Skyview-on-the-Hudson is not putting out the welcome mat for the Hebrew Home of Riverdale.

Instead, more than 2,500 co-op residents signed a petition against a proposed continuing care residential community at the Palisade Avenue site — or as it’s more commonly known in the assisted living facility industry, a CCRC.

Hebrew Home has plans for two structures at six and four stories on its southern campus, along with a 12-story structure on its northern portion. The units would offer independent living along with other services — primarily medical — for older adults. In other states where CCRCs are more common, this is known as an added step between complete independent living, and the need for assisted living.

Skyview, located on Arlington Avenue, towers over the current Hebrew Home and the site, which all borders the Hudson River. While other neighbors around Hebrew Home have been against the proposed CCRC, the petition from Skyview came after both co-op president Steven Chait and Daniel Reingold — chief executive of Hebrew Home’s nonprofit parent RiverSpring Health — opened talks about the project.
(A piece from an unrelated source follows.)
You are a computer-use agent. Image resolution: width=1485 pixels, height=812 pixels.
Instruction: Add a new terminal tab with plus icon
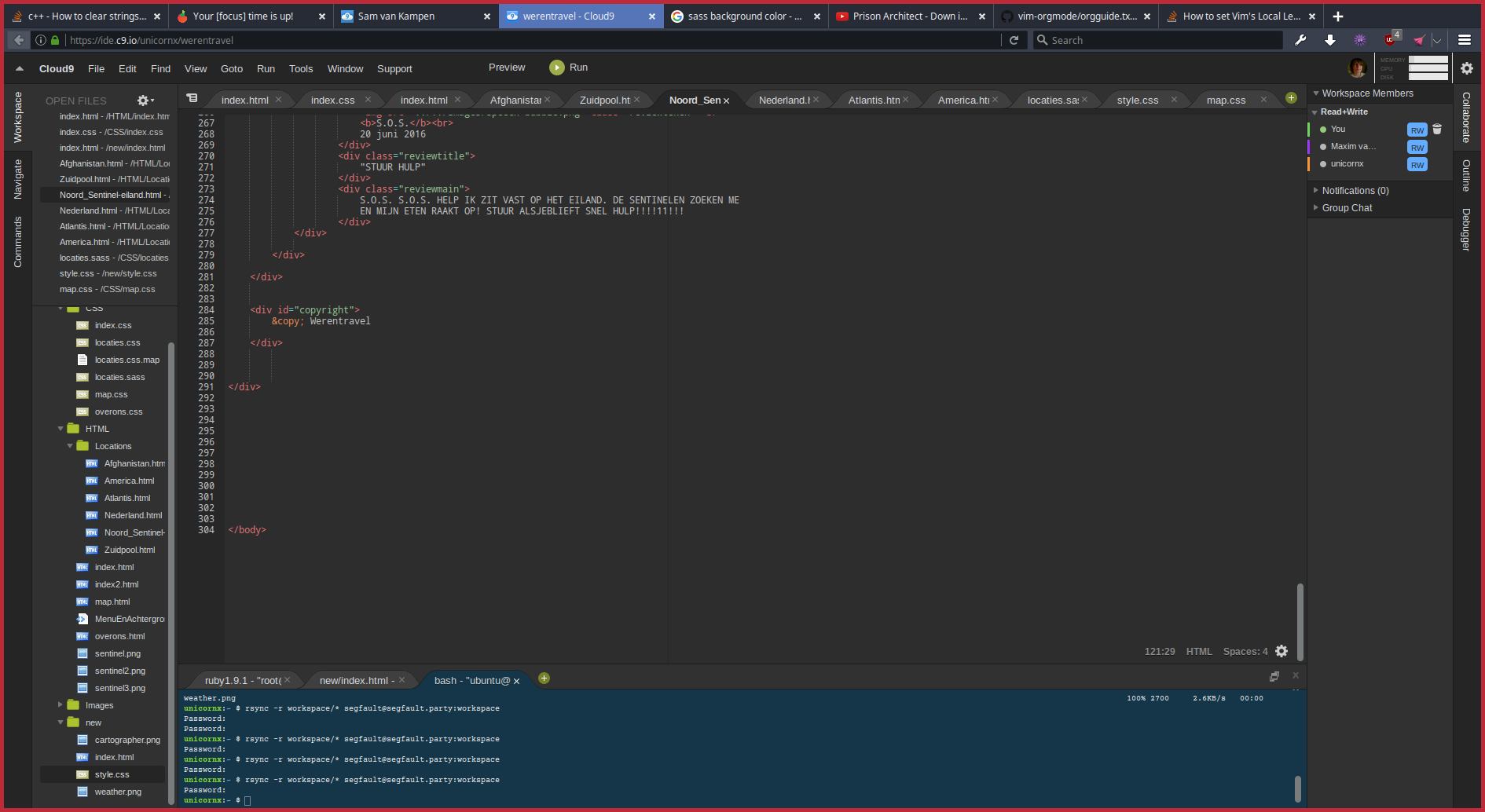pos(544,678)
“We feel it is important that our community board and elected officials understand our grave concerns over this project, and its ramification not only on Riverdale, but if the precedent is set, on other similar communities throughout New York,” Chait said.

In order to get approval to construct the CCRC, Hebrew Home needs approval through the city’s Uniform Land Use Review Procedure, since much of the property earmarked for the CCRC is zoned for single-family homes. Changes to the status would need approval by the Bronx borough president, city council and the mayor’s office.

Community Board 8 also would weigh in on the decision.

A variance to the current zoning on the southern parcel would “set a precedent across the city and state that all zoning laws are negotiable,” Chait said, “creating a domino effect that would destroy the integrity of these regulations.”

Besides the height of the buildings, Chait also worries the 117-unit project does not adequately address the additional traffic he said will flow into Palisade because of the CCRC. Even more, units would run between $725,000 and $1.35 million, Chait added, with up to $8,000 in additional fees. That would make the CCRC affordable only to those at the highest income levels.

The Hebrew Home, however, notes that while final pricing has yet to be determined, when residents buy into a CCRC, they are not just paying for a unit and services — they are paying for their care through the end of their life.

CCRC residents will have full access to the assisted living facility, and if at some point they have to move into the constant-care section of the campus, all those services are covered from their initial CCRC purchase.

When residents leave the CCRC, their units are sold, and the estate receives any remaining balance.

The talks with Skyview were part of a direct effort to reach out to surrounding properties and talk about any concerns they might have about the CCRC, Reingold said.

“We made a specific concerted effort to meet with Skyview because we value them as our neighbor, and wished to reassure them that our latest design does not adversely impact them,” Reingold said. “Specifically, our elevations show that their views will not be obstructed, as our tallest proposed building is a quarter-mile away from their campus, and does not block any residential views.”

The plan Hebrew Home will submit to the city was done with “significant modifications over the years at the behest of community groups, elected officials, neighbors,” Reingold said, which is a “major, major modification to what was originally proposed in 2013.”

Some of the changes include providing access to the proposed Hudson River Greenway, reducing the unit count by more than 250 units, and relocating service roads to move vehicles off Palisade Avenue, Reingold said.

The market would determine the housing prices for a unit, Reingold added.

Construction on the northern parcel won’t require government red tape because that portion already is zoned for higher densities, Reingold said.

“We truly hope we can work together, based upon a mutual respect for one another, as Riverdalians,” Reingold said. “We are all Riverdalians, and we are one single community that must come together and recognize the need for compromise and compassion. Our residents are as integral to the Riverdale community as Skyview to our north or our neighbors to the south.”

Chait agrees all the residents in that area are integral to the community, but he disagrees on Reingold’s approach to support it.

“Our hope is that this petition will help the community board and our elected officials to understand the concerns of the people they represent,” Chait said, “rather than corporate interests.”